DOCUMENT PASSAGE:
%%

Growing up as an American, one of the first things I learned was to never judge a book by its cover. Although it is well known that American ideas and cultures are not exactly similar to neighboring countries such as Mexico or Canada, I had always thought that this particular way of life in not judging someone by how they look was global. I can honestly say that after taking this class and watching my telenovela, judging based on looks is a lot more prevalent and accepted in other countries then I had ever imagined. After doing some research, it blew me away after finding out that plastic surgery loans are the third highest in demand when it comes to loans behind mortgages and car payments in South America.

%%

INFORMATION PROVIDED:
%%

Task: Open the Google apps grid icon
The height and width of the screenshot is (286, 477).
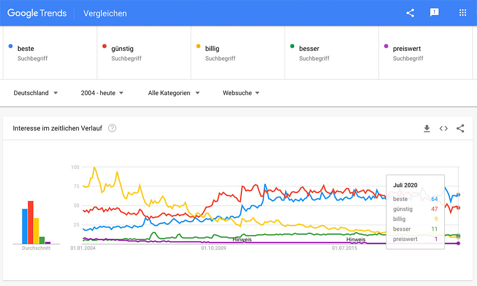Action: tap(462, 13)
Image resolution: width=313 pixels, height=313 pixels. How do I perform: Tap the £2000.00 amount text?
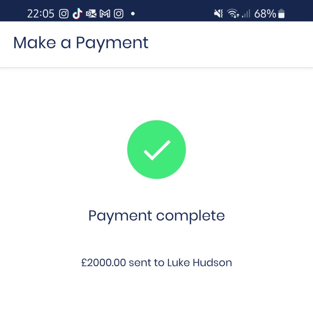tap(104, 263)
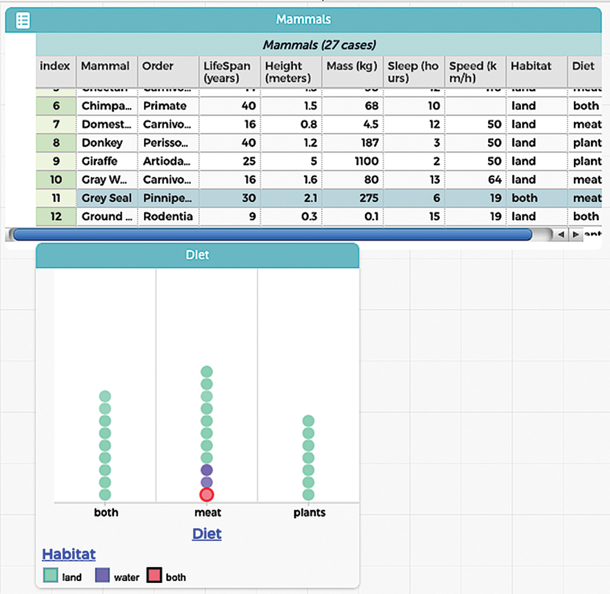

%%

TASK INSTRUCTIONS: Return the part of the passage about judging people by their looks word for word, starting with "Growing up as" and going on through "in South America.". The material above has no role here.

ANSWER BELOW:
Growing up as an American, one of the first things I learned was to never judge a book by its cover. Although it is well known that American ideas and cultures are not exactly similar to neighboring countries such as Mexico or Canada, I had always thought that this particular way of life in not judging someone by how they look was global. I can honestly say that after taking this class and watching my telenovela, judging based on looks is a lot more prevalent and accepted in other countries then I had ever imagined. After doing some research, it blew me away after finding out that plastic surgery loans are the third highest in demand when it comes to loans behind mortgages and car payments in South America.